Doch während wir noch kurz in dieses Protokoll schauen, hat sich in Ihrem Webbrowser ein neuer Tab geöffnet, Ihr Manuskript „Hallo Welt”. Ein Anfang ist gemacht! Ich rege an, dass Sie nun parallel zum Lesen dieser Einführung mit diesem Text arbeiten - so sinnfrei er auch sein mag. Learning by doing.

flowchart LR
  A[*.qmd] --> B(Knitr)
  A[*.qmd] --> C(Jupyter)
  B(Knitr) --> D(*.md)
  C --> D(*.md)
  D --> E{pandoc}
  E --> F[*.html]
  E --> G[*.pdf]
  E --> H[*.docx]
  E --> I[u.a.]

Figure 1: Demonstration, dass Quarto mit dem integrierten Tool “Mermaid” auch Ablaufdiagramme / Flow Charts erzeugt. Gleichzeitig verdeutlicht das Diagramm, was beim Rendern geschieht: die *.qmd-Arbeitsdatei wird via “Knitr” (oder “Jupyter”) in eine Markdown-Datei gewandelt, diese an “Pandoc” übergeben, und Pandoc spielt dann das im sog. YAML-Header bestellte Format aus.

Das Flußdiagramm

… wurde mit der Markdown-Komponente “mermaid” erstellt. Eine gründliche Dokumentation findet man dort; einen interaktiven Editor, anhand dessen man das Programm intutiv und anschaulich lernt dort.

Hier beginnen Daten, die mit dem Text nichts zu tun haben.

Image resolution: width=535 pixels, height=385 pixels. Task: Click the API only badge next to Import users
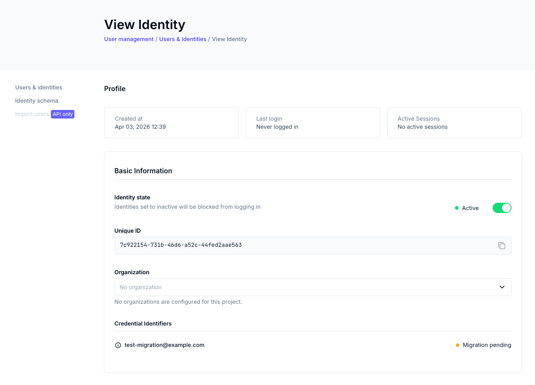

*.docx oder *.odt statt HTML

Bitte gehen Sie noch einmal in Ihre Hallo-Welt-Datei. Ersetzen Sie oben in der Zeile “format: html” das “html” durch “docx”, oder “odt” - je nachdem, welche Office Suite Sie nutzen. Dann wieder Rendern. Ein paar Sekunden Geduld. Dann erscheint ihr Text im vertrauten MS-Word oder LO-Writer. Nicht nur das: Quarto legt auch eine entsprechende Datei an, die Sie in dem Ordner finden, in dem auch die Hallo-Welt-qmd-Datei liegt. So einfach ist es, statt HTML andere Formate auszugeben. So kann man, wenn man mit anderen zusammenarbeitet, entweder gemeinsam mit Quarto arbeiten, oder eben Texte für die Partner z.B. als *.docx ausgeben.

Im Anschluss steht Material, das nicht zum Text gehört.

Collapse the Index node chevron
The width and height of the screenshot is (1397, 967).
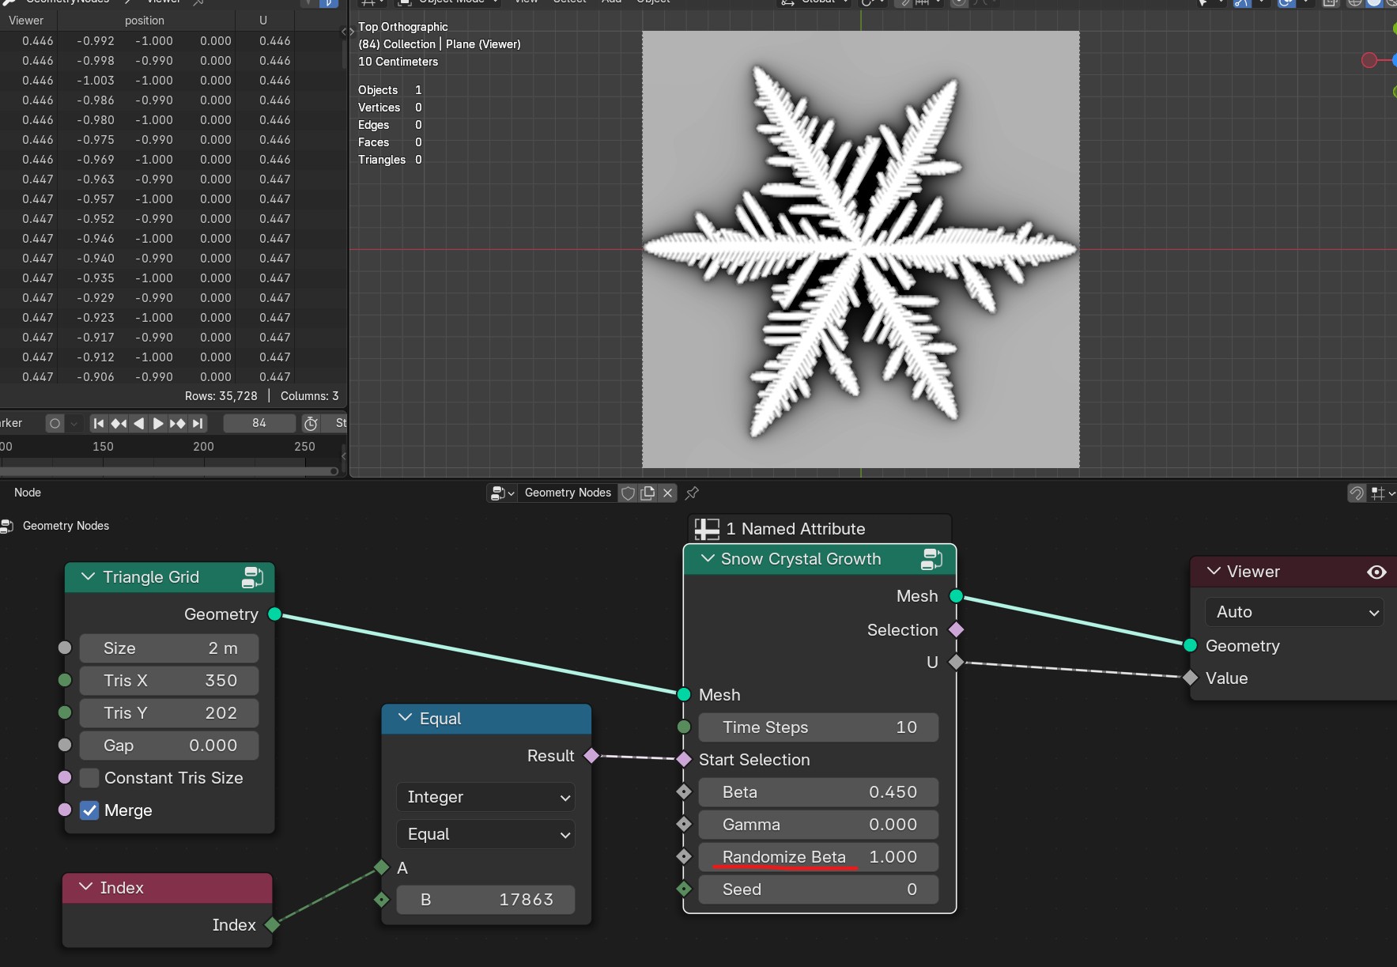coord(86,887)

Nicht minder interessant: Ersetzen Sie bei format: htlm / docx / odt durch “revealjs” und Rendern Ihre Datei. Es wird eine Präsentation ausgegeben (mit den Pfeiltasten rechts/links kann man weiterblättern oder auch zurückblättern). Dies nur als Vorschau, was möglich ist. Selbstverständlich kann man die Folien weitaus mehr gestalten als wir es in diesem Startbeispiel getan haben. Wer jetzt schon mehr wissen will: (dort). Statt nach HTML können Präsentationen auch als ppt oder PDF ausgegeben werden.

Warnung betr. PDF rendern

Meine Quarto-Installation machte problemlos Ausgaben nach HTML. Als ich erstmals ein pdf bestellte, gab’s Hänger, weil TinyTex nicht vorhanden sei, es aber lt. RStudio durchaus war. Da es zu diesem Thema diverse Fragen und Hilfen im WWW gab, scheint dies ein bekannter Quarto-Mangel zu sein. Am Ende ließ sich der Hänger reparieren, und zwar mit:

  • tinytex::install_tinytex() # bestellt eine (erneute) Installation von tinytex; ca. 140 MB, dauert!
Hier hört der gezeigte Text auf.